BEGIN

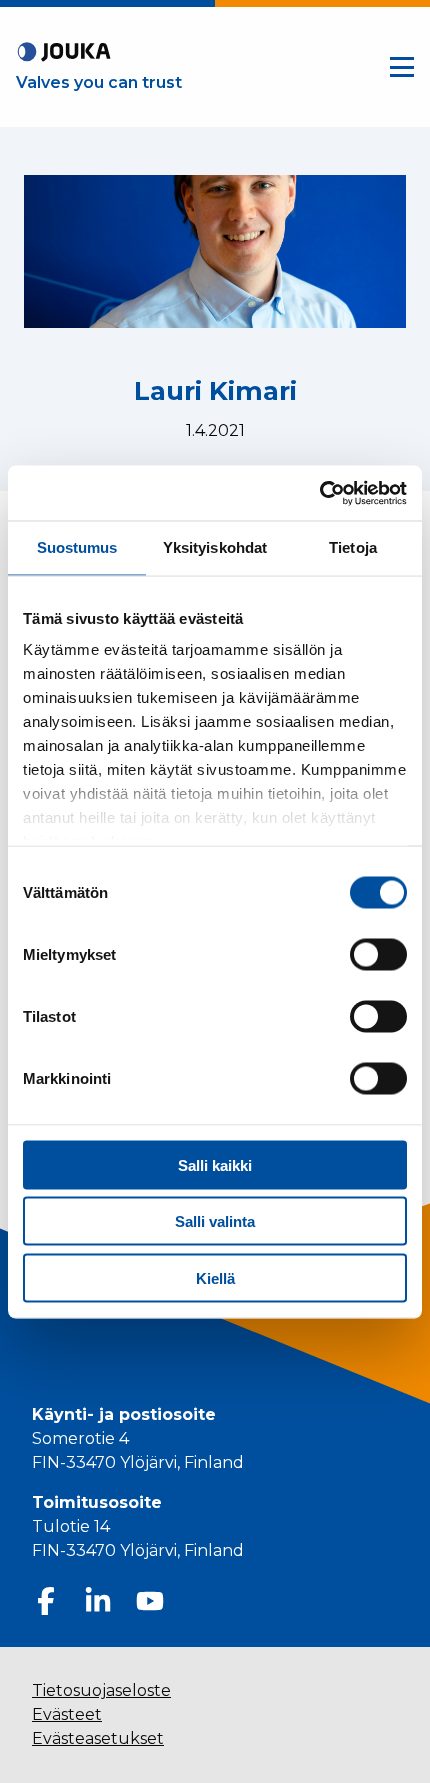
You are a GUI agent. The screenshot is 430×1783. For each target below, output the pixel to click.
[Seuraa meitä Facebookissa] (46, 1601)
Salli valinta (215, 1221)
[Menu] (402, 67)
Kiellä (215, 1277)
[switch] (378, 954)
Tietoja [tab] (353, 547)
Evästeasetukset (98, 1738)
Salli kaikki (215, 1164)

END
BEGIN

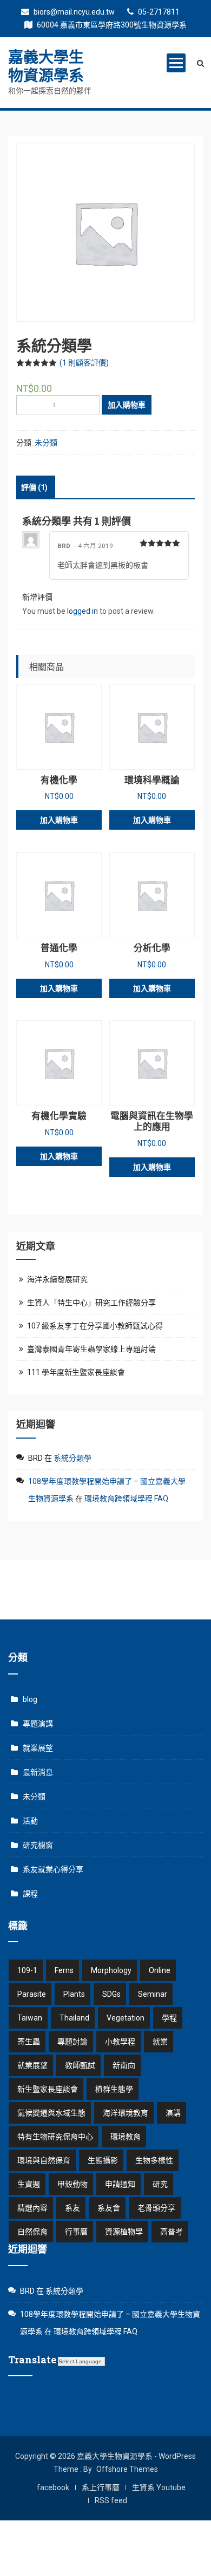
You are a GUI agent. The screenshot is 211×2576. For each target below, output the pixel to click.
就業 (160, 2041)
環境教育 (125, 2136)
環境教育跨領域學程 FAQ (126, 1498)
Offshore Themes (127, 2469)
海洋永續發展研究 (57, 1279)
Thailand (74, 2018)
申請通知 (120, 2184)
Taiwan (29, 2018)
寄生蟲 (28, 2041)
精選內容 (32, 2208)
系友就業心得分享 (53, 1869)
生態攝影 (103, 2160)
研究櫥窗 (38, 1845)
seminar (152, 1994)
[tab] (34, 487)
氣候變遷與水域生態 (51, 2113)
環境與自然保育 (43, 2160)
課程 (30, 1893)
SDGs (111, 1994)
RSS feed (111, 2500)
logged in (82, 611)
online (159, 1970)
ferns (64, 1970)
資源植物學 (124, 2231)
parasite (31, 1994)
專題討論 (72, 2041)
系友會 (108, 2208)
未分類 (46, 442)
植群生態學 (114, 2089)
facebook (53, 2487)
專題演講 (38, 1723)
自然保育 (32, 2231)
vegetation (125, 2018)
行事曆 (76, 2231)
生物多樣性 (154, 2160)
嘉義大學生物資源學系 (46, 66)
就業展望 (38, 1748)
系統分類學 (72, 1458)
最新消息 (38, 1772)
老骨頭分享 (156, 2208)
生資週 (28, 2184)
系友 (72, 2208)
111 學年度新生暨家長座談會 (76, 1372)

END

[TO DO]
Look back at the entries above. Retype the line with "植群生態學 (114, 2089)", the line with "111 學年度新生暨家長座談會 (76, 1372)", and all lines in between.

[RESULT FOR THIS EXERCISE]
植群生態學 (114, 2089)
facebook (53, 2487)
專題演講 (38, 1723)
自然保育 (32, 2231)
vegetation (125, 2018)
行事曆 (76, 2231)
生物多樣性 (154, 2160)
嘉義大學生物資源學系 (46, 66)
就業展望 (38, 1748)
系統分類學 (72, 1458)
最新消息 (38, 1772)
老骨頭分享 (156, 2208)
生資週 (28, 2184)
系友 (72, 2208)
111 學年度新生暨家長座談會 (76, 1372)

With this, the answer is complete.